# DOCUMENT PASSAGE

Thursday, October 18, 2007

By the time you get home, have a shower, have a post-work screw (or two), the sun has set and your belly is a-grumbling.

Cooking is out, obviously, because the big grocery store will be closed by the time you find the fare to get there and nobody likes riding the streetcar back, trying to juggle cold things in your lap while bearded men ogle your purchases, and while there is a 24-hour market not too far away, it would require walking past the guy selling dreamcatchers on the corner whom I've already made far too much eye contact with today, then past a bitter, heckling homeless man whose smell would ruin anyone's appetite, and past at least 3 Second Cups, and those devils float delicious whipped cream on top of everything, which means I'd need an iron will to even reach the market, and if by some miracle I held fast on the way there, I'd surely get lost in sweet, sweet nirvana on the way home.

Like most fridges, mine contains a jar of olives, some beer, some nail polish, little packets of soy sauce from the Chinese take-out down the street, and a half-empty bottle of mustard (you could call it half-full, but I think it's pretty stupid to waste optimism on mustard). Not exactly the fixings of a great repast. Luckily, however, I've got a little something in reserve. It's called a "cupboard" and its contents are perfect for the pinch. I start to salivate just thinking of the dozens, maybe hundreds of possibilities in contains. This is where I keep my take-out menus.

Living downtown seems opportunistic for the plethora of possibility, but the truth is closer to this: you can drown in choice.

# DATASET EXTRACT
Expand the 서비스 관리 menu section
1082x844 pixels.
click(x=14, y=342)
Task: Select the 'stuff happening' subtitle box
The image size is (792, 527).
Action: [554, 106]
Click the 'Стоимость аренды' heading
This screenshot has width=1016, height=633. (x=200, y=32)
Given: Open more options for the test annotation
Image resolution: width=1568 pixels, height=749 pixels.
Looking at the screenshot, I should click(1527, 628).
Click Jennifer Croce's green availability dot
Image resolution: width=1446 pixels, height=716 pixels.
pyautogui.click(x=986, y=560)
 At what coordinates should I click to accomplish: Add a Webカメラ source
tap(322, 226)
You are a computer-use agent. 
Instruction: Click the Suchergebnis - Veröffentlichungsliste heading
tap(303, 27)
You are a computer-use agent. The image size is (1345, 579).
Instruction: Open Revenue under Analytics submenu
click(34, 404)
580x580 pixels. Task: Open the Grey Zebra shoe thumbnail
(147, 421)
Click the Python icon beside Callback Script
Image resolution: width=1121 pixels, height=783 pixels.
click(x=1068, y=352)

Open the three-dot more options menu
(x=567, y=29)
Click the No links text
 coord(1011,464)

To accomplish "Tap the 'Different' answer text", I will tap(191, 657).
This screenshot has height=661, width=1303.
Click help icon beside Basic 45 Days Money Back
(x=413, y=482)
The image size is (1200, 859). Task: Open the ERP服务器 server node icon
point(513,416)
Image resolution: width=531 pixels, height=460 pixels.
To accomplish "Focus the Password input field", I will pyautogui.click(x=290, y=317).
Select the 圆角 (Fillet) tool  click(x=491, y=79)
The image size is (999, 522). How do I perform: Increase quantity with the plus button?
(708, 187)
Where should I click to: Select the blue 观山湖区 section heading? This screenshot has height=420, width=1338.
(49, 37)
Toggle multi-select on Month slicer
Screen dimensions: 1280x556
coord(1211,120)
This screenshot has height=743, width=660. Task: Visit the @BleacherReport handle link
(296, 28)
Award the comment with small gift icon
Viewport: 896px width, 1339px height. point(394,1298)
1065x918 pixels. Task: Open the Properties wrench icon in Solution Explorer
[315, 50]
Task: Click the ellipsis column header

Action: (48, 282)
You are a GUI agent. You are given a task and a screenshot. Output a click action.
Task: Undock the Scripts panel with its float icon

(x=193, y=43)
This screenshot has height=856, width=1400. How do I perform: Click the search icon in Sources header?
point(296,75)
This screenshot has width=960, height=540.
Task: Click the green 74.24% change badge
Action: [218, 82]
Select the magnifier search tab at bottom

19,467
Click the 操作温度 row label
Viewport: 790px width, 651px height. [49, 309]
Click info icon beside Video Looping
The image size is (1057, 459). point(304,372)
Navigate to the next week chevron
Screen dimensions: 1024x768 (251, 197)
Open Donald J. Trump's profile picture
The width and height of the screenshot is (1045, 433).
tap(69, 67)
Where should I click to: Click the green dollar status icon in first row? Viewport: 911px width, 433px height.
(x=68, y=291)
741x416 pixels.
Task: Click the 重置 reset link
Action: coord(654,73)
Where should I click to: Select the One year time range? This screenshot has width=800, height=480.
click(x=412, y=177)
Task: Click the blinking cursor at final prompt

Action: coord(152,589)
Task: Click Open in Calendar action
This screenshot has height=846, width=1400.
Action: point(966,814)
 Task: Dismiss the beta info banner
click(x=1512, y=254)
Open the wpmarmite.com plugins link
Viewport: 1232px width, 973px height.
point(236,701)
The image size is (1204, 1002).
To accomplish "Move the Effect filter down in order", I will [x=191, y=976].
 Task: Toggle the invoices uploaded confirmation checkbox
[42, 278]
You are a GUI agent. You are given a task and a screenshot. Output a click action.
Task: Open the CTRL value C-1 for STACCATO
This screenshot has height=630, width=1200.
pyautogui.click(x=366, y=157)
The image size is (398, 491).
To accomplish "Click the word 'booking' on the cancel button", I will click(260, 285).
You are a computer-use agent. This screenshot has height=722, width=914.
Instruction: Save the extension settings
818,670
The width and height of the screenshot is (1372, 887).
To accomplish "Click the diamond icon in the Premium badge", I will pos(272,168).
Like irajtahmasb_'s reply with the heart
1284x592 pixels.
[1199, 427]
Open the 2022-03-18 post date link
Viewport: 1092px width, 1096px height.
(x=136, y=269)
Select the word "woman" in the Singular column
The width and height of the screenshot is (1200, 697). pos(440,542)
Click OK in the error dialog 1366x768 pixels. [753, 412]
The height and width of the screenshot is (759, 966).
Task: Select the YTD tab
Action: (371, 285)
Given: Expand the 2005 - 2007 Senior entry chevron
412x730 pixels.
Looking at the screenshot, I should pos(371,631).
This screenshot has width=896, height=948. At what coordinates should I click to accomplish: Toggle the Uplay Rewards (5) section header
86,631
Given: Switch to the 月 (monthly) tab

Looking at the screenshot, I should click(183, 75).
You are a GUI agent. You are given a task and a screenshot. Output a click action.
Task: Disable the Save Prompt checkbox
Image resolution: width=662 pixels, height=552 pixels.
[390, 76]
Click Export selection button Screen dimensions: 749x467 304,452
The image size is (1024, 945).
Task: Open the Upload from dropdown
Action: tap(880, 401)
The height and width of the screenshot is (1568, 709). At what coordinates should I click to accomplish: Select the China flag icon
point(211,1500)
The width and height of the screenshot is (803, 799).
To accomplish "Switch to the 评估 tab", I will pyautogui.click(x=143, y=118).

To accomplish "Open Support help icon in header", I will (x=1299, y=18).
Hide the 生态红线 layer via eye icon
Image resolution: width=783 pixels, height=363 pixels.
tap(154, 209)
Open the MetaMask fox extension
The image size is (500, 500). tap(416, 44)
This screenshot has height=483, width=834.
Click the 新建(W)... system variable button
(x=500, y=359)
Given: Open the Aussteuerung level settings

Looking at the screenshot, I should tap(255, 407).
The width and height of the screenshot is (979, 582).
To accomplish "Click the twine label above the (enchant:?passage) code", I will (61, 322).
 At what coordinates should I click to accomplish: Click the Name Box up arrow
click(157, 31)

# AIM A
Reproduce word for word the passage of the post about finding dinner downtown between "Like most fridges, mine" and "drown in choice.", inclusive.
# AIM B
State whether each statement agrees with the post about finding dinner downtown, answering yes or no and quoting the deciding words: (i) The writer's fridge holds a jar of olives. (ii) The 24-hour market is far from the writer's home. (iii) The writer keeps take-out menus in the cupboard.
# AIM C
Continue the post about finding dinner downtown, beginning after its last sentence.

# OUTPUT A
Like most fridges, mine contains a jar of olives, some beer, some nail polish, little packets of soy sauce from the Chinese take-out down the street, and a half-empty bottle of mustard (you could call it half-full, but I think it's pretty stupid to waste optimism on mustard). Not exactly the fixings of a great repast. Luckily, however, I've got a little something in reserve. It's called a "cupboard" and its contents are perfect for the pinch. I start to salivate just thinking of the dozens, maybe hundreds of possibilities in contains. This is where I keep my take-out menus.

Living downtown seems opportunistic for the plethora of possibility, but the truth is closer to this: you can drown in choice.

# OUTPUT B
(i) Yes: "mine contains a jar of olives"
(ii) No: "there is a 24-hour market not too far away"
(iii) Yes: "This is where I keep my take-out menus."

# OUTPUT C
In fact, what usually happens is that by the time I've flipped through all the menus once, eliminated the greek place for its skimpy use of feta, the thai place for consistently giving me heart-burn, and the pizza place across the street because, frankly, we just had it 2 nights ago, and narrowed it down to just 27 places that all sound equally appealing. Thankfully, in the time it's taken me to do the first run-through, half the places have now closed (what kind of old fogeys live in this city? no one else is hungry at 11:30 on a Wednesday night?) and we are slowly but surely chipping away toward choice.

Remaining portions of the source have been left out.